A replay of the call will be available approximately two hours after the conclusion of the live call through 11:59 p.m. Eastern Time on August 1, 2013, by telephone at 1-404-537-3406. To access the replay, use conference identification number 13777011. A webcast replay will also be available on Lattice's investor relations website at www.latticesemi.com.

Forward-Looking Statements Notice:

The foregoing paragraphs contain forward-looking statements that involve estimates, assumptions, risks and uncertainties. Such forward-looking statements include statements relating to: rebounding of the broader communications market in Asia and the lagging of computing and industrial markets; execution of our business strategy and our customer and market diversification efforts; our aggressive control of operating expenses and quarterly operating expense fluctuations being dependent on variable expenses related to revenue levels and the timing of R&D spending as we opportunistically support new products and new capabilities; and those statements under the heading "Business Outlook - Third Quarter 2013" relating to expected revenue, gross margin, total operating expenses, and projected charges associated with the Company's move to a new facility in San Jose, California. Other forward-looking statements may be indicated by words such as "will," "could," "should," "would," "expect," "plan," "anticipate," "intend," "forecast," "believe," "estimate," "predict," "propose," "potential," "continue" or the negative of these terms or other comparable terminology. Lattice believes the factors identified below could cause actual results to differ materially from the forward-looking statements.

Estimates of future revenue are inherently uncertain due to, among other things, the high percentage of quarterly "turns" business. In addition, revenue is affected by such factors as global economic conditions, which may affect customer demand, pricing pressures, competitive actions, the demand for our Mature, Mainstream and New products, and in particular our iCE™, MachXO™ and LatticeECP3™ devices, the ability to supply products to customers in a timely manner, changes in our distribution relationships, or the volatility of our consumer business.
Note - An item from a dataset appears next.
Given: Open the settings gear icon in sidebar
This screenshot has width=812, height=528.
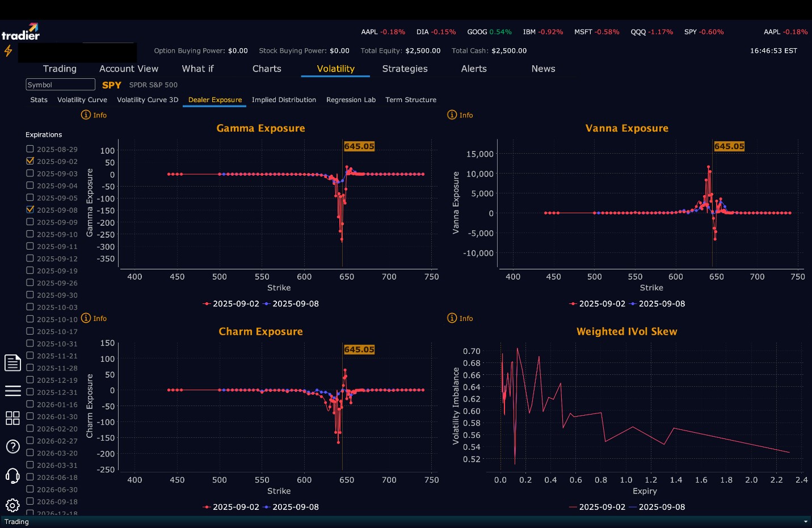Looking at the screenshot, I should coord(12,505).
Actual gross margin percentage and operating expenses could vary from the estimates on the basis of, among other things, changes in revenue levels, changes in product pricing and mix, changes in wafer, assembly, test and other costs, including commodity costs, variations in manufacturing yields, the failure to sustain operational improvements, the actual amount of compensation charges due to stock price changes. Any unanticipated declines in revenue or gross margin, any unanticipated increases in our operating expenses or unanticipated charges could adversely affect our profitability.

In addition to the foregoing, other factors that may cause actual results to differ materially from the forward-looking statements in this press release include global economic uncertainty, overall semiconductor market conditions, market acceptance and demand for our new products, the Company's dependencies on its silicon wafer suppliers, the impact of competitive products and pricing, technological and product development risks, and the other risks that are described in this press release and that are otherwise described from time to time in our filings with the Securities and Exchange Commission. The Company does not intend to update or revise any forward-looking statements, whether as a result of events or circumstances after the date hereof or to reflect the occurrence of unanticipated events.